A movie review of “Big in Japan”: John Jeffcoat’s sloppy comedy follows a Seattle rock band touring in Japan. Rating: 2 stars out of 4.

Share story

The sloppy, Seattle-inspired rock musical “Big in Japan” has sex, drugs and plenty of rock ’n’ roll. Plus references to “Spinal Tap,” a nifty animated sequence and an almost amiable account of a Japanese earthquake’s impact on a rock band’s tour.

What’s missing is something to hold it all together: a sense of style, a consistent comic perspective, a leading man with charisma. The local writer-director, John Jeffcoat, did much better with his previous culture-clash comedy “Outsourced” (2007), starring Josh Hamilton as a Seattle businessman who moves to India to train his replacement.

The latter became an NBC series, and it’s easy to imagine “Big in Japan” headed in the same direction.
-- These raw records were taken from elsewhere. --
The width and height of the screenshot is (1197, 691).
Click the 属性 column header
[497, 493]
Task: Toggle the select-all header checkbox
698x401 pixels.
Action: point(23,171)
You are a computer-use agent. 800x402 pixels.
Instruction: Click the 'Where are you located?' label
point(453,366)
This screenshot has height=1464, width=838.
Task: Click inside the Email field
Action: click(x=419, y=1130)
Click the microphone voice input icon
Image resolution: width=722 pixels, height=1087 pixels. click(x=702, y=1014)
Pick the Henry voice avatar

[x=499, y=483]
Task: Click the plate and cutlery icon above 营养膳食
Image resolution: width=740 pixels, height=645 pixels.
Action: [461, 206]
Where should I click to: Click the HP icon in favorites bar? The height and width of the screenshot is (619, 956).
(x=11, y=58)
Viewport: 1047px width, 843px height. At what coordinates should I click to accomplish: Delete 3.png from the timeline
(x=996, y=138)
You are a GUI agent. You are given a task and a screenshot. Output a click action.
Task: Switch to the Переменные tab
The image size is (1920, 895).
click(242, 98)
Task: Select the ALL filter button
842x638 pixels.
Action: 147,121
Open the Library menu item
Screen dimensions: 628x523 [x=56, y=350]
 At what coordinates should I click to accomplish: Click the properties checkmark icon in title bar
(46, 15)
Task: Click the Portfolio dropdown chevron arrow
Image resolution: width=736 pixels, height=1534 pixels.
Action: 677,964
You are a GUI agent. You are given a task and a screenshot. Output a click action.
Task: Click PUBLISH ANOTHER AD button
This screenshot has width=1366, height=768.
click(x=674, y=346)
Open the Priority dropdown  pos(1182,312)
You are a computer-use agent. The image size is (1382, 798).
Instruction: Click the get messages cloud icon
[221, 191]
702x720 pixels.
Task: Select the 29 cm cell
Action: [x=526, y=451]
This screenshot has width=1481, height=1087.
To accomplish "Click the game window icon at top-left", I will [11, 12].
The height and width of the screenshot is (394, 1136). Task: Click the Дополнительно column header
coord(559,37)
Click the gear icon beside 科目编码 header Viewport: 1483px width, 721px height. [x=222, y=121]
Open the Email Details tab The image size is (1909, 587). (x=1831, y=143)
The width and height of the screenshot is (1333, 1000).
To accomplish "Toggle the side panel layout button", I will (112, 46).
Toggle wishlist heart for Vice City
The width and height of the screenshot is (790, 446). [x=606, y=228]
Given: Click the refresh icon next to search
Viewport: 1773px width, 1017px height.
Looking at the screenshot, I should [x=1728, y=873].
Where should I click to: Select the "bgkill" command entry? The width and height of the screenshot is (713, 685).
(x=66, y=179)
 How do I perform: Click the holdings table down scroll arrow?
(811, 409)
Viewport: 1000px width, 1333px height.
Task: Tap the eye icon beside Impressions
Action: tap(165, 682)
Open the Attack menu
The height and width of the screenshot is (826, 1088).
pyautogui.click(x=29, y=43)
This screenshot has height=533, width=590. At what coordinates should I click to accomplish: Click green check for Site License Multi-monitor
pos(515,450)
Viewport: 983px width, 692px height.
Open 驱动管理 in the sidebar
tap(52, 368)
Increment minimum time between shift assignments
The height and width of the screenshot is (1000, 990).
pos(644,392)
It just needs some work. Actually, a lot of work.

Movie Review ★★  

‘Big in Japan,’ with David Drury, Sean Lowry, Phil Peterson. Written and directed by John Jeffcoat. 100 minutes. Not rated; for mature audiences (contains coarse language, sexual situations). Northwest Film Forum, through Thursday.

The script runs into problems early on, when three would-be Seattle rock stars try to milk laughs out of a bidet and a dimwit who can’t tell a baseball from a touchdown.

Part of a band called Tennis Pro, they’re played without much charm by real band members David Drury, Sean Lowry and Phil Peterson. The boys are meant to be endearing but fall short when they set out to prove that Seattle musicians can make it big in Japan.